> _SELECTED EXCERPT_
########################################

Appeal Process for
Credit Union Officials
The People
of Colorado created the Division of Financial Services (“Division”) to
impartially enforce federal and state laws, rules, and regulations. Consumer Protection is our mission. The Division seeks to promote public
confidence by proactively executing vigorous regulatory programs. A number of laws, rules, and regulations bind
industry and regulators to strict standards for performance. They also provide the boundaries that help define
industry standards and regulatory authority. When a difference of opinion
emerges between a credit union and the Division, it is important for credit
union officials to understand their rights; that an appeal process exists, and it
is available to them. To meet this need,
the Division has created this article to educate credit union officials and
other interested parties concerning the appeal process. This easy-to-read overview provides a basic
explanation about how an appeal can be initiated and elevated. By following the links provided to specific
instructions and technical reference material, the overview serves as a
framework for an in-depth study and guide for someone seeking to navigate the appeal
process.
Background:
Examinations
are conducted to determine the level of risk a credit union poses to its members
and to the federal National Credit Union Share Insurance Fund (“NCUSIF”). Examinations are designed to be risk-focused in
nature and focus on seven standard areas of risk that include credit, interest
rate, liquidity, transaction, compliance, strategic, and reputation risk. The principles of risk-focused examinations
are carefully considered and incorporated in an analysis to form a CAMEL rating. The CAMEL rating is a temporary assessment of
the credit union’s financial condition and its operations in the areas of
Capital Adequacy, Asset Quality, effectiveness of Management, Earnings, and Asset
and Liability Management. The rating is
an internal tool reserved for regulators whereby field examiners can
communicate the perception of risk posed by a credit union. It is based on the examiners’ interpretation
of risk-focused results and also incorporates subjective perspectives contributed
by examiners concerning perceived risk. Economic
factors also contribute to the thought process that determines a CAMEL
rating. The CAMEL rating is documented
in a Report of Examination that is written
and submitted to the Colorado Commissioner of Financial Services (“the Commissioner”)
and to the federal regulatory agencies. The final CAMEL rating issued by the Division
is not eligible for an appeal because it is an internal regulatory tool to
measure perceived risk, and to determine what additional supervisory measures
should be considered. The rating is
commonly shared with senior managers at the credit union and the Board of
Directors (“BOD”) so that officials responsible for making critical decisions may
better understand the examiners’ regulatory concerns. A CAMEL rating cannot be appealed, and in certain cases may be withheld from
credit union officials.
At times, differences
of opinion between officials and regulators arise following a full-scope
examination or an interim supervisory contact conducted by the Division concerning
the content or remedies stated in the draft Report
of Examination issued to the Commissioner and shared with the subject credit
union’s officials. To proactively avoid
a misunderstanding, it is helpful if officials understand that the examination
process conducted by Division is a unilateral one, existing for the regulators.

########################################

> _WHAT TO PRODUCE_
In the appeal process overview, what seven standard areas of risk do examinations focus on?

> _RAW DATA_

########################################

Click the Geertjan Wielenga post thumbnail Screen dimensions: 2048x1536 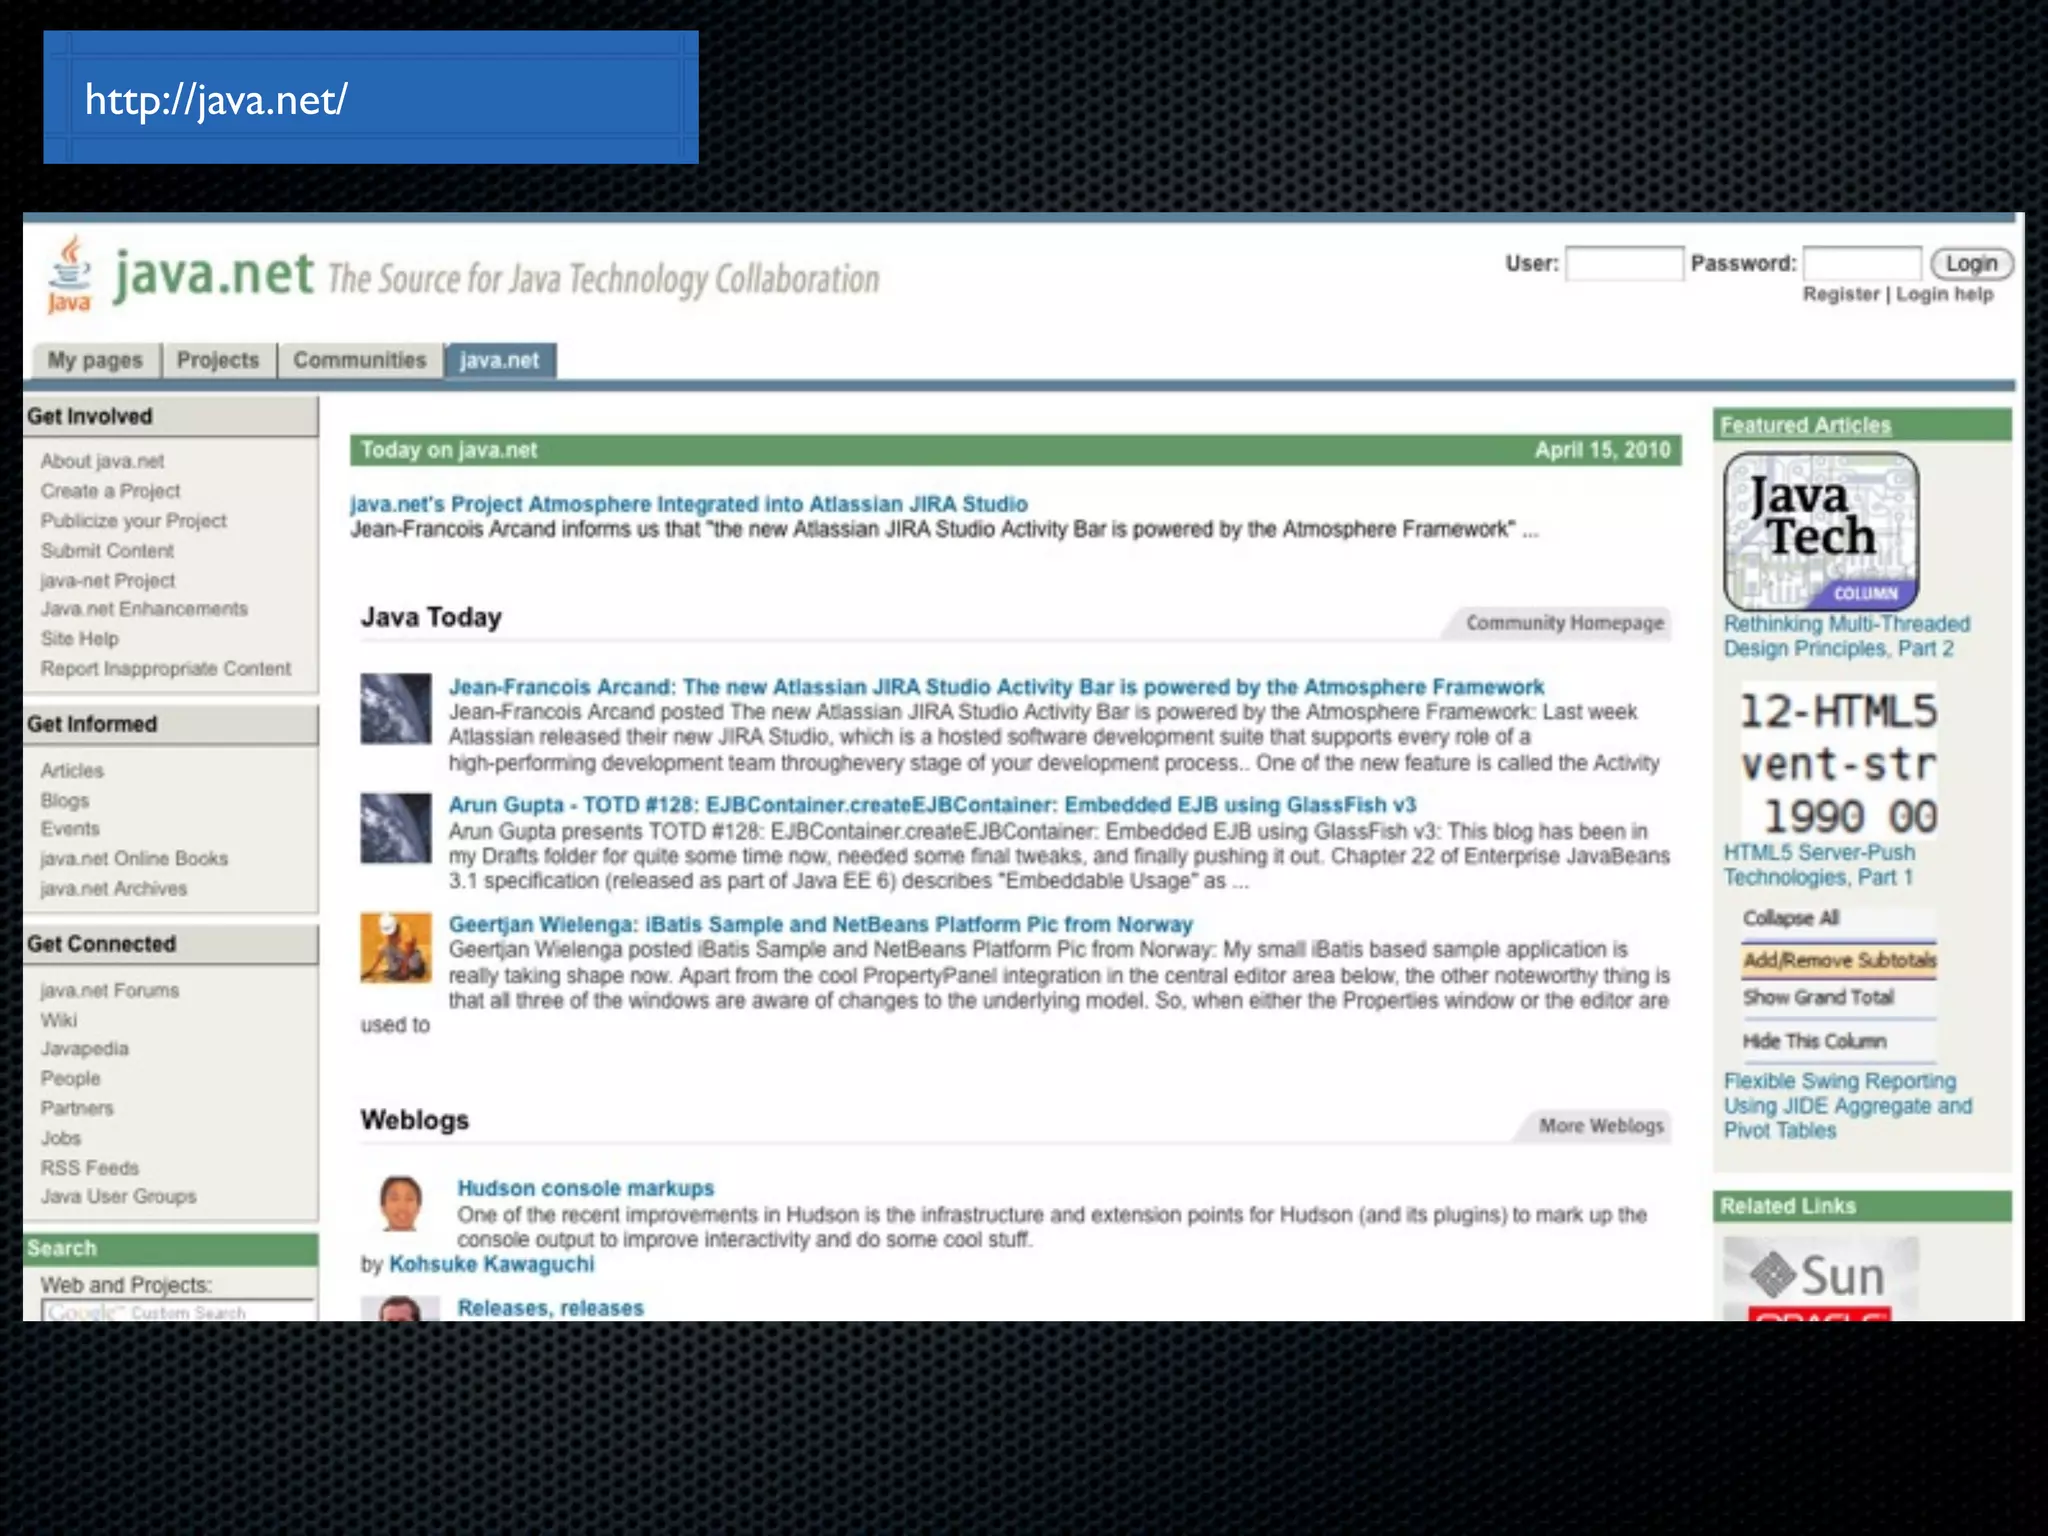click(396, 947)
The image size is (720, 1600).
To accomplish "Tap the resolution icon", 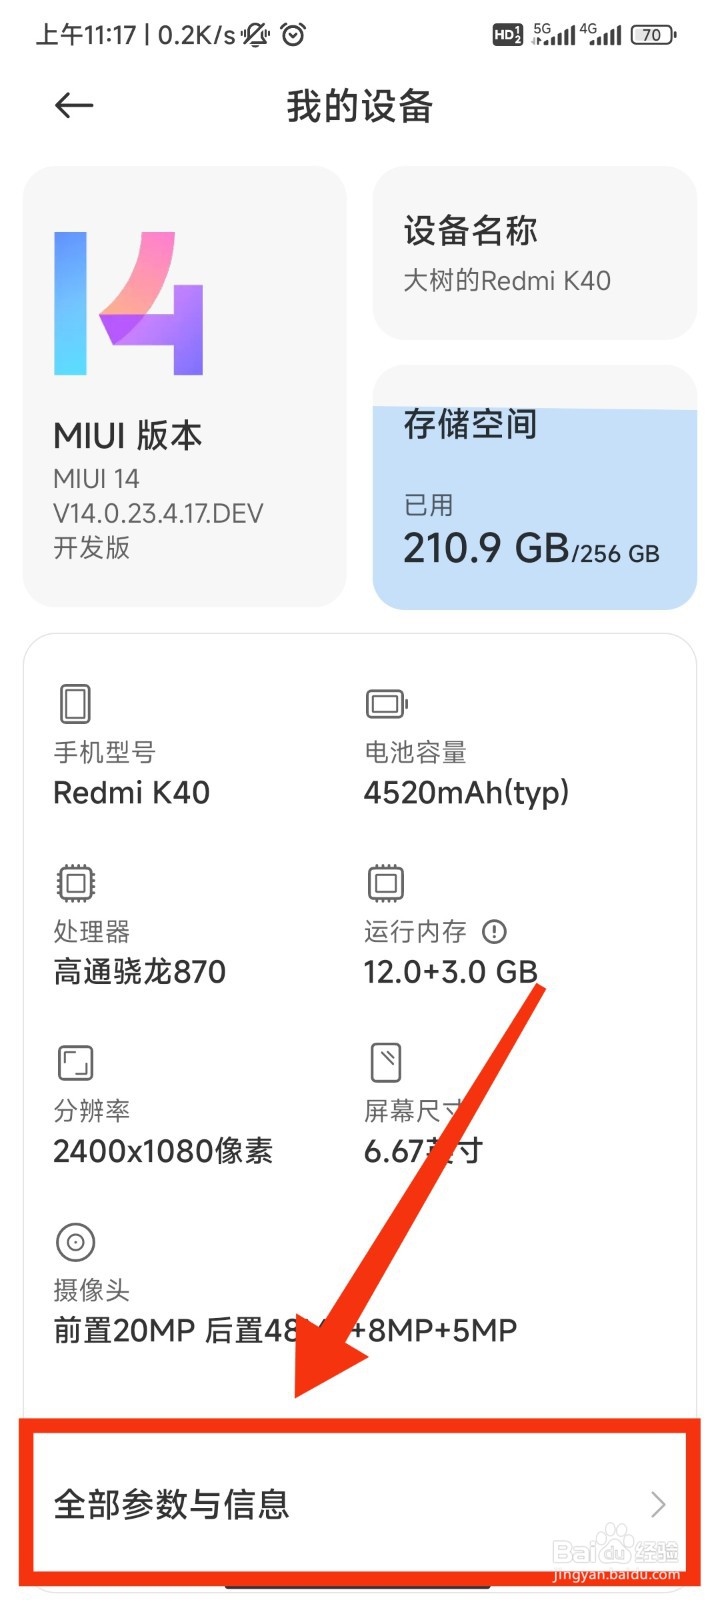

########################################

> _RIGHT ANSWER_
Credit, interest rate, liquidity, transaction, compliance, strategic, and reputation risk.